GLENN H. OLSEN, USGS Patuxent Wildlife Research Center, 12302 Beech Forest Dr., Laurel, MD 20708, USA 

MICHAEL WISE, 21609 Goshen Oaks Road, Laytonsville, MD 20882 USA 

Since 1993 when the whooping crane (Grus americana) release program in Florida started, 21 whooping cranes at the USGS Patuxent Wildlife Research Center (Patuxent) have been diagnosed with gastrointestinal foreign bodies (primarily metal objects). A technique for safely removing these objects has been developed. The technique uses a flexible gastric endoscope to enter the proventriculus or ventriculus, and a snare or forceps passed down a channel of the endoscope to retrieve the foreign bodies. The technique is very successful with the whooping crane usually back to its pen the next day.

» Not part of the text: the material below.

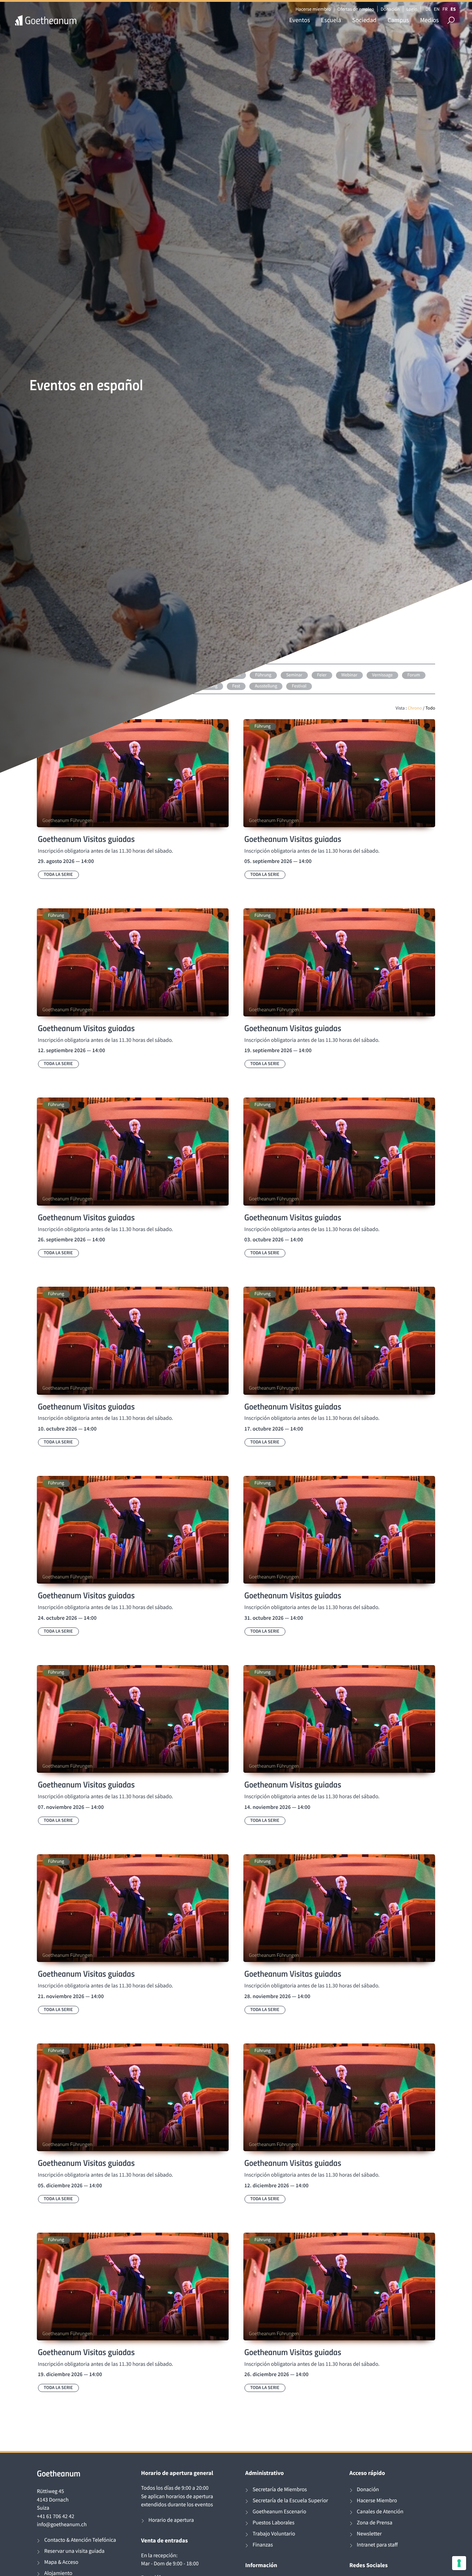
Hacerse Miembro (377, 2500)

The long-term survival of the whooping cranes from which gastrointestinal foreign bodies were removed was comparable to the survival of whooping cranes released with no history of gastrointestinal foreign bodies. 

PROCEEDINGS NORTH AMERICAN CRANE WORKSHOP 8: 198-202 

Key words: endoscope, Florida, gastroscope, gastrointestinal system, Grus americana, metal foreign body, reintroduction, release, ventriculus, whooping crane.